It’s impossible for Shafik Rehman to have been involved in plot to kill anyone: Taleya

Wife of journalist Shafik Rehman, who has been arrested for his alleged link with a ‘conspiracy to abduct and murder’ Prime Minister Sheikh Hasina’s son, says he cannot be involved in a plot to kill anyone.

Senior Correspondentbdnews24.com
Published : 20 April 2016, 06:14 PM
Updated : 21 April 2016, 05:32 AM

Taleya Rehman has demanded the release of the chartered accountant-turned-magazine editor.

Speaking at a meeting at the National Press Club on Wednesday, she said, “He is scared of the sight of blood. That’s why he can’t take injections.

“Now, he is facing such an allegation at this old age! He is trying to kill someone? It’s impossible.”

Rehman was picked up by police detectives from his home at Dhaka's Eskaton on Saturday.

DMP Deputy Commissioner (Media) Maruf Hossain Sardar said Rehman had been shown arrested in a case concerning his alleged involvement in the ‘conspiracy to abduct and murder' Sajeeb Ahmed Wazed Joy.

Rehman was later produced before a Dhaka court, which granted police a five-day remand to question him.

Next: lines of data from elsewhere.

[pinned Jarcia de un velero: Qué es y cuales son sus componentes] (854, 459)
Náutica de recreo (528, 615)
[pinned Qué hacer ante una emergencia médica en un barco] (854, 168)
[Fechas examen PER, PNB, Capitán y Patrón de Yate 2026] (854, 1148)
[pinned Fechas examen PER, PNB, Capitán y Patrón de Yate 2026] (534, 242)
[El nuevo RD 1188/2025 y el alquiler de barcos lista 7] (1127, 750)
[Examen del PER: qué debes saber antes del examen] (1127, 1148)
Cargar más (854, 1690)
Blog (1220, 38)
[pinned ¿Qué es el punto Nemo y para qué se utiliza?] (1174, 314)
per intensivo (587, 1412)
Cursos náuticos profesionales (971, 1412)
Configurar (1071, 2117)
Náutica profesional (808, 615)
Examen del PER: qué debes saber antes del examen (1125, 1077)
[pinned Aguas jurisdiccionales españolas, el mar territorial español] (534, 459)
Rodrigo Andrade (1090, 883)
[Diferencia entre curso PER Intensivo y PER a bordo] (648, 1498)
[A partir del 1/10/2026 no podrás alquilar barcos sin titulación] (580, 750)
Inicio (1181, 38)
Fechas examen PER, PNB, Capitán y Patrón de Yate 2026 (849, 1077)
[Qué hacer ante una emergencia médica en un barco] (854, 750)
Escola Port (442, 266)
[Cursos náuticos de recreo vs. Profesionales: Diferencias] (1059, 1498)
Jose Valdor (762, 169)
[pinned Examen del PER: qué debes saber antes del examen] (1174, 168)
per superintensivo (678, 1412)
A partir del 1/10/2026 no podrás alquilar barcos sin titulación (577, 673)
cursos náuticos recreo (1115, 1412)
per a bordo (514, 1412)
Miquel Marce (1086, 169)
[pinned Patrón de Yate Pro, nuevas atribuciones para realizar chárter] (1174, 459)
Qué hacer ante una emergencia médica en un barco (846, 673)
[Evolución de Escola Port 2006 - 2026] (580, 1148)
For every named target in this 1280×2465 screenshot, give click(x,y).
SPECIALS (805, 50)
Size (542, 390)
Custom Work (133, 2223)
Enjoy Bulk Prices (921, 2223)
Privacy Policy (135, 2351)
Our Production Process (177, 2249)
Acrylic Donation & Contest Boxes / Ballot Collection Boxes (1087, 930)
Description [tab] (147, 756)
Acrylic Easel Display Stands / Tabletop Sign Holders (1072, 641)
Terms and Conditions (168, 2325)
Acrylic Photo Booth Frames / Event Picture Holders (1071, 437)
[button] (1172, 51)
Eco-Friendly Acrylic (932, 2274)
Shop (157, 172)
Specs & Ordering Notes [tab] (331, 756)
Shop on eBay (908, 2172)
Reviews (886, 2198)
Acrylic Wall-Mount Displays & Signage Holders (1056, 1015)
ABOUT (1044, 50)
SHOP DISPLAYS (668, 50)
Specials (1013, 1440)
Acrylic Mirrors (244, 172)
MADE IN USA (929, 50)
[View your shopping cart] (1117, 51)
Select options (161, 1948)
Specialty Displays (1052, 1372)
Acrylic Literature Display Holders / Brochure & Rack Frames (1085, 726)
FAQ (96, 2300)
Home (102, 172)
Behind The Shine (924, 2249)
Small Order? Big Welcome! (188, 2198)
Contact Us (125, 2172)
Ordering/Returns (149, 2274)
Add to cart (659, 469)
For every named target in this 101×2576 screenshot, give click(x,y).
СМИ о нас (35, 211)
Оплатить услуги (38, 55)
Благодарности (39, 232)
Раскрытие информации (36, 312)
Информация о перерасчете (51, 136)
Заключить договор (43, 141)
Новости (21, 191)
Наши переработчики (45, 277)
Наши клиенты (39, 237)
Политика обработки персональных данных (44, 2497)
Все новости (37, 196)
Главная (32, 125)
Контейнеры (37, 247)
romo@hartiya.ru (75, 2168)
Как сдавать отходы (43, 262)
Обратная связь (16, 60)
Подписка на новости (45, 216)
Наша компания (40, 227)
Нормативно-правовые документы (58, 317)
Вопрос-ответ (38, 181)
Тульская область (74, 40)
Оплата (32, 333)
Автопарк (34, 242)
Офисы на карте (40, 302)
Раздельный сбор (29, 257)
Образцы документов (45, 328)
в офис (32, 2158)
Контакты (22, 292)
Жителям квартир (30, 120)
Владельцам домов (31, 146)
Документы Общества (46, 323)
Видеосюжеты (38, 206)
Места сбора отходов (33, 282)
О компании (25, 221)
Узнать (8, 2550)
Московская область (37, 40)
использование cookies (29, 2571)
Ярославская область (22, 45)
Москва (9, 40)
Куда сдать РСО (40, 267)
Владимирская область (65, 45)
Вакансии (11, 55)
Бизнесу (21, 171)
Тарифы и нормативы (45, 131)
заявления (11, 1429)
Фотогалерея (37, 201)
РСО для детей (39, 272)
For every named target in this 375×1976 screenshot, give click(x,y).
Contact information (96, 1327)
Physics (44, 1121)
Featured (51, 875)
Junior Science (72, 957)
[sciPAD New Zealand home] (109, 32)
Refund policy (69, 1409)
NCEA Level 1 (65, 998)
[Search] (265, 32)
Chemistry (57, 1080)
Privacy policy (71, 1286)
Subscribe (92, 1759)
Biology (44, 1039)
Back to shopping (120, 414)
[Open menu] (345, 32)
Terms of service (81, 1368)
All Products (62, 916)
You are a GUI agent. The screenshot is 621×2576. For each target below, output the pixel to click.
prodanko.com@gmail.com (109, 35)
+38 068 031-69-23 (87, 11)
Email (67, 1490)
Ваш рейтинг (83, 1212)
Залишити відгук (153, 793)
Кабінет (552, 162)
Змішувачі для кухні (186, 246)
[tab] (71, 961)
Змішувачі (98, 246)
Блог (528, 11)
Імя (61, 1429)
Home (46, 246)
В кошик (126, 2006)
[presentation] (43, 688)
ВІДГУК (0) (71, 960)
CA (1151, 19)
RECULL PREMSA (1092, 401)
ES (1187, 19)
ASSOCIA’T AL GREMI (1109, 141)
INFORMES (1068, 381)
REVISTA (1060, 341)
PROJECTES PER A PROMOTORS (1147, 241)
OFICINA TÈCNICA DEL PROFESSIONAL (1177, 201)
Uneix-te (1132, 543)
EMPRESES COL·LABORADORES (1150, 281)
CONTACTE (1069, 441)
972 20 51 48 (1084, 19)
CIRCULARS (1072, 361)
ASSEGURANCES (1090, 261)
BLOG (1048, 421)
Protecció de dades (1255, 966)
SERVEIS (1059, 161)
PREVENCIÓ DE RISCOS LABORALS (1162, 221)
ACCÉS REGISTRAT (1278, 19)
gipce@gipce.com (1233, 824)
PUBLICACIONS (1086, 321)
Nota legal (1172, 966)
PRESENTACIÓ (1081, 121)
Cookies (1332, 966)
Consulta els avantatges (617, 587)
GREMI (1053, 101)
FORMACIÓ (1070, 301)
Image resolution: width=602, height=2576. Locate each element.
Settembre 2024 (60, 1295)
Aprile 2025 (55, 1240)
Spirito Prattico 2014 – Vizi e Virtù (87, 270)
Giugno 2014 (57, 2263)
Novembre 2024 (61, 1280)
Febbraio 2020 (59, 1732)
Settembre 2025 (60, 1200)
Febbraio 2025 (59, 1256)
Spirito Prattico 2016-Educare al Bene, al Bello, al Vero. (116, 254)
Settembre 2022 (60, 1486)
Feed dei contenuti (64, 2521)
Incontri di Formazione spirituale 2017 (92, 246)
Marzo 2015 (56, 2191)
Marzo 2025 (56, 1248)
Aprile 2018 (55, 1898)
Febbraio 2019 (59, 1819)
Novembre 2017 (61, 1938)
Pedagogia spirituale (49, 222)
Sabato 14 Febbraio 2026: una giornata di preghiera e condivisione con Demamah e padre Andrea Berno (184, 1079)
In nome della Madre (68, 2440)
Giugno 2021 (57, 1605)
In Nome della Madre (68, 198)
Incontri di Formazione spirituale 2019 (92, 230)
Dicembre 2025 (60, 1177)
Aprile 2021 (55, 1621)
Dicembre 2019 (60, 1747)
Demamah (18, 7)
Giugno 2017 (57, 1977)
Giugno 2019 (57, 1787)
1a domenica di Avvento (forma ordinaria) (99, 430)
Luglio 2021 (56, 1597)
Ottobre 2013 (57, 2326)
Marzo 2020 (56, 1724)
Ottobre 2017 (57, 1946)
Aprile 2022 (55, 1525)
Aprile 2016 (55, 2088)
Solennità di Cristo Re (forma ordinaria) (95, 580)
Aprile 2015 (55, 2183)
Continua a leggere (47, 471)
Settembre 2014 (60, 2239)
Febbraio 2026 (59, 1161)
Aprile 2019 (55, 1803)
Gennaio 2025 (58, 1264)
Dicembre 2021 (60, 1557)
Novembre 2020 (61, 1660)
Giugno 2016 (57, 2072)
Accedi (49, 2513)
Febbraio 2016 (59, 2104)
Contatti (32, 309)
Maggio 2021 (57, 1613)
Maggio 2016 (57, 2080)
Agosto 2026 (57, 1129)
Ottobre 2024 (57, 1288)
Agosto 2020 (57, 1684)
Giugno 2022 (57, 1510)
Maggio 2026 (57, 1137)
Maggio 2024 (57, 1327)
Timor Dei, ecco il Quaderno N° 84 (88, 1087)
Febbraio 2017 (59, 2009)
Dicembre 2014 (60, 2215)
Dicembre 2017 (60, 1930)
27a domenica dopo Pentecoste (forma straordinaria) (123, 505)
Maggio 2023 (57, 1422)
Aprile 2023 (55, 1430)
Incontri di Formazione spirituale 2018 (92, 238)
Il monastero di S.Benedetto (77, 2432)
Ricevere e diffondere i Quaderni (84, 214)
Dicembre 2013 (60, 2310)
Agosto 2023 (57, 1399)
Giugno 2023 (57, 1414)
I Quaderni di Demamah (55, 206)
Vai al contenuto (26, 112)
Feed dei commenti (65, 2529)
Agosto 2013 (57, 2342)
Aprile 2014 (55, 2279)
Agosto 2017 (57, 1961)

Police claimed Rehman had admitted to have held meetings with a BNP leader’s son, Rizve Ahmed Caesar, who was sentenced to three and a half years in prison in the US in March last year for bribing a former FBI official to gather information regarding Joy as part of the plot.

Taleya said, “Shafik Rehman was picked up on a false and fabricated charge. Such an allegation has been levelled against the man who has introduced Valentine’s Day (in Bangladesh) and who loves the country.”

The Democracy Watch executive director highlighted Rehman’s role in Bangladesh’s Liberation War and demanded his immediate release.

“He is now an old man and sick. I don’t want him to languish in jail,” she said.

The meeting was arranged to demand his release.

Shafik Rehman, who holds both British and Bangladesh passports, is an accountant by training who has had on-and-off presence in the media almost throughout his life.

He came to prominence in the 1980s with his 'Jai Jai Din', a weekly views-magazine that often carried articles critical of General HM Ershad. His satirical piece –Diner por din– became popular with the middle class opposed to the military rule.

But his foray into mainstream journalism produced two super flops – first, 'Jai Jai Din Protidin,' which survived just 37 days in 1999 and then, during the 2001-6 BNP administration, Bashundhara Group-backed daily Jai Jai Din which lasted a little over four months. The ownership of daily Jai Jai Din later changed hands as Rehman departed and the paper failed as a business.

He has been the host of a lifestyle and chat show 'Lal Golap' on Bangla Vision tv channel.

He now edits a little-known magazine 'Mouchake Dhil'. He did some part-time work (translator/news reader) in London with the BBC's World Service.